Static code analysis is the technique of approximating the runtime behaviour of a program. In other words, it is the process of predicting the output of a program without actually executing it. That's what DeepSource does, statically analyzing your project and reporting you the potential code quality issues which can be solved within no time.
This is what we will be doing here in this blog. We will try to integrate DeepSource over a forked repo, specifically on a Python project, and run analysis over it. We will further fix some of the issues with the auto-fix tool and let transformers fix some of the styling issues for our project.
Let's get started!
Note: In this guide, We will be analyzing only the Python project on GitHub. However, steps for other languages and platforms are similar.
Steps to integrate DeepSource with GitHub
DeepSource needs only a few steps to integrate continuous analysis on any repository. The process looks like this:
Pretty simple, isn't it! Let us now look into the steps in detail:
We will first look for a python project on GitHub.
SIH-2019 is a Data visualisation project of National Accounts Statistics that was built within 36 hours. A short time span like this can be the obvious factor of introducing code quality issues.
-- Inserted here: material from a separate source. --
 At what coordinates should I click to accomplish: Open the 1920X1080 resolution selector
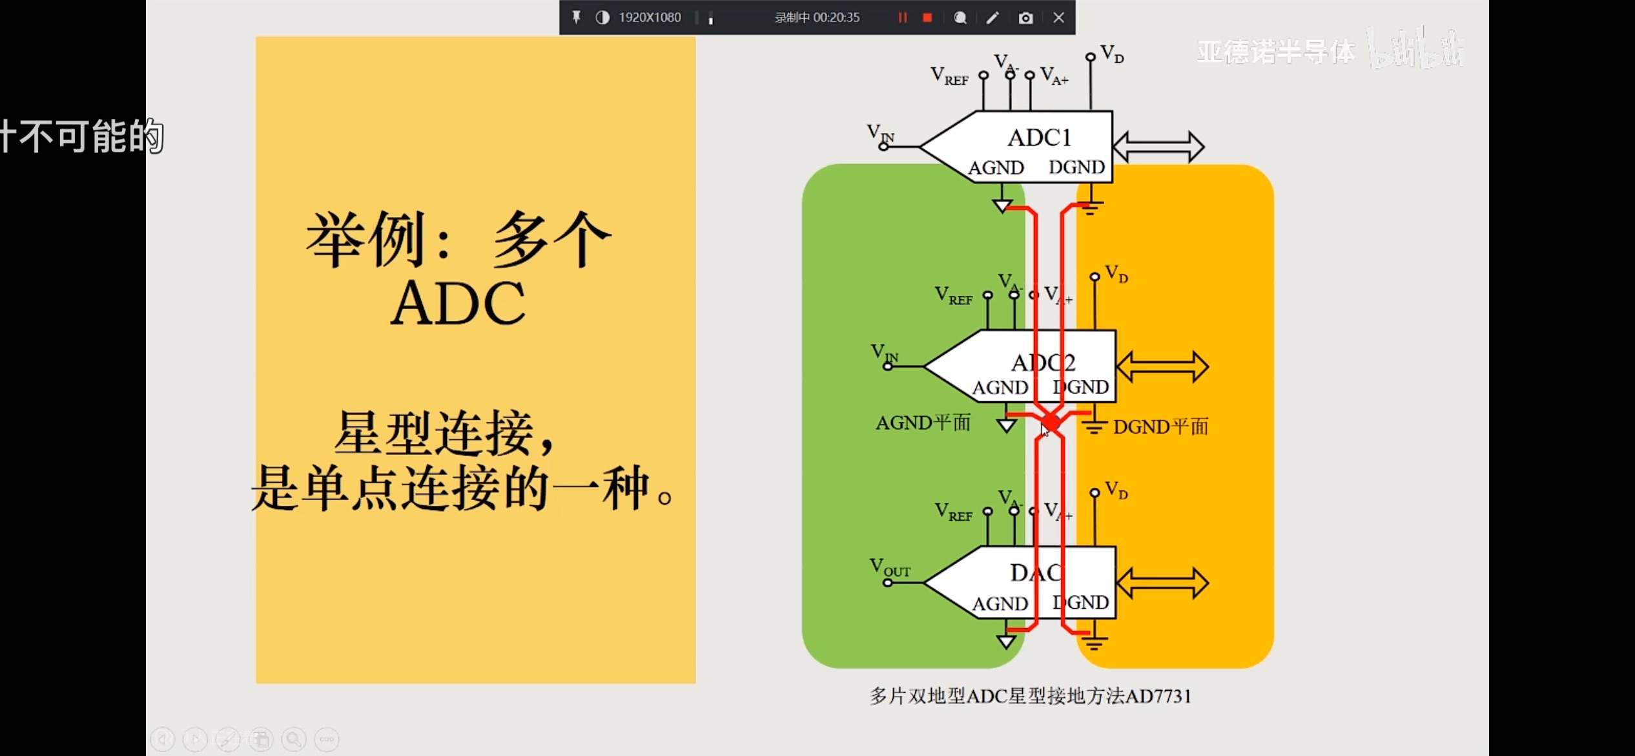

Let us now fork this repo and open our DeepSource dashboard and activate the repo.
From this list, you can choose the project on which you want to run the analysis. Here, I am choosing pnijhara/sih-2019 which I forked. After clicking on the repository, you will be guided to add a DeepSource configuration file that is .deepsource.toml file for DeepSource to run analysis on the repo. The configuration file contains exclude file patterns which tell DeepSource to not to analyse these set of files, they can be migrations, example code, data, templates etc. Followed by test file patterns to specify test files. These all patterns are written as glob patterns. You can read more about how to write these patterns correctly here. After which you got to specify the language(s) that you want DeepSource to look for in your project. And finally followed by a transformer to improve your code style.
(Optional) If your project contains Dockerfile, enable Docker
You can directly commit the configuration file to GitHub with a single click. This will add a commit to the master branch of your repo. Or you can manually add the file. DeepSource will automatically look at the .deepsource.tomlconfig file and start running the analysis.
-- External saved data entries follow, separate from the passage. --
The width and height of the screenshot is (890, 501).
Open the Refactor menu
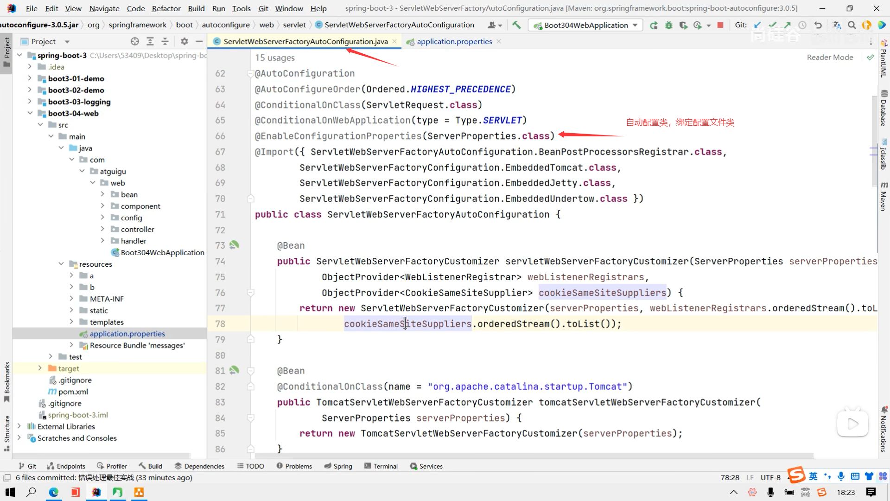[166, 8]
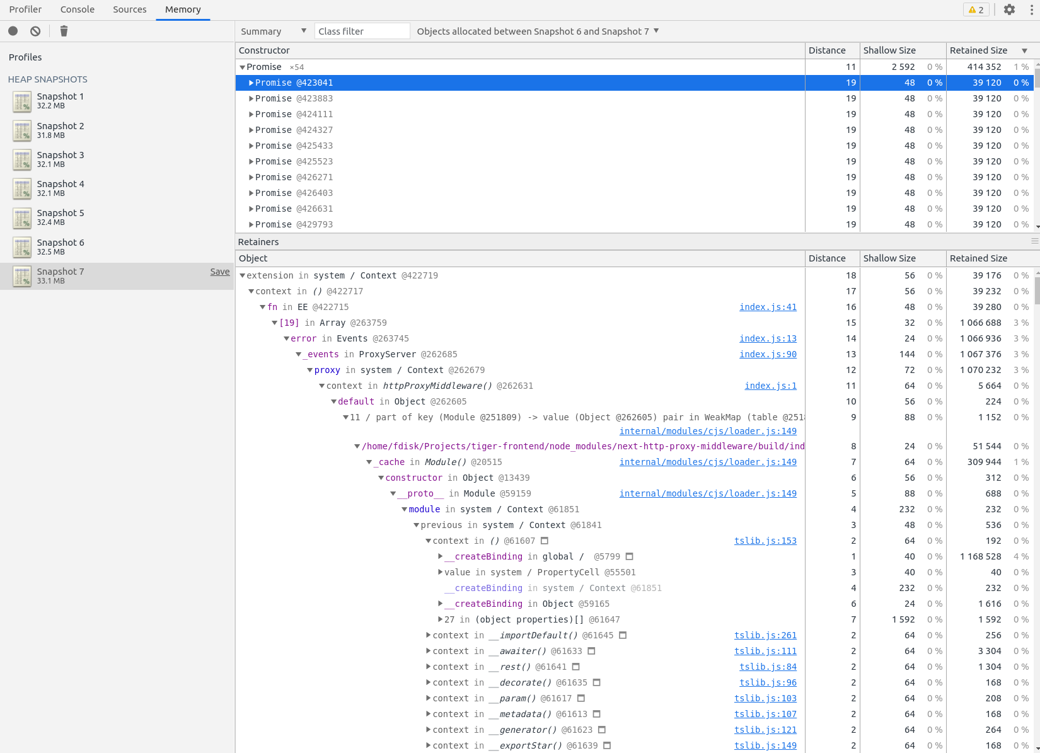Open DevTools settings gear
Screen dimensions: 1040x753
point(1009,9)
As soon as you commit configuration file to GitHub, DeepSource starts analyzing the repo. First run can take sometime but mostly within a 5 minutes span and generates a report that contains issues which can be fixed.
DeepSource divides the issues into categories such as Anti-patterns, Bug-risk, Style, Performance, Security, and Documentation. Out of which DeepSource on the basis of collected data recommends you some issues that can be considered as high priority.
Automated code formatting
As soon as the Analysis finishes DeepSource automatically sends a PR related to fixing style issues because of the Transformer(black) we have added.
Though DeepSource ensures less than 5% false positives, you can still ignore the issues that you find not relevant to the project or are made intentionally. Read more about ignoring issues here.
Open issue on GitHub
DeepSource allows you to create GitHub issues directly from the dashboard on your repo for letting other contributors to discuss and fix it. Again, it is a simple task. You just need to open any issue found be DeepSource and click on the button "Create issue on GitHub". This button allows you to create an issue on your repository’s page on the VCS provider directly. You can edit the issue description and that title before the issue is created, and you’d also be able to add tags or assign it to someone in your team.
This will redirect you to your repo with an issue that you can open.
Note: You can create GitHub issues through this method only if the repository settings allow you to do so. Else you will get a 404 Error.
Many issues that DeepSource found can be automatically fixed in a click. DeepSource sends a pull request for you with the fix which can be merged right away on approval. In the above forked project where DeepSource found 278 issues out of them 64 can be autofixed. Look for the "Autofix" button against an issue.
And with a single click a PR is generated to the repo with an additional commit of formated code with black(transformer).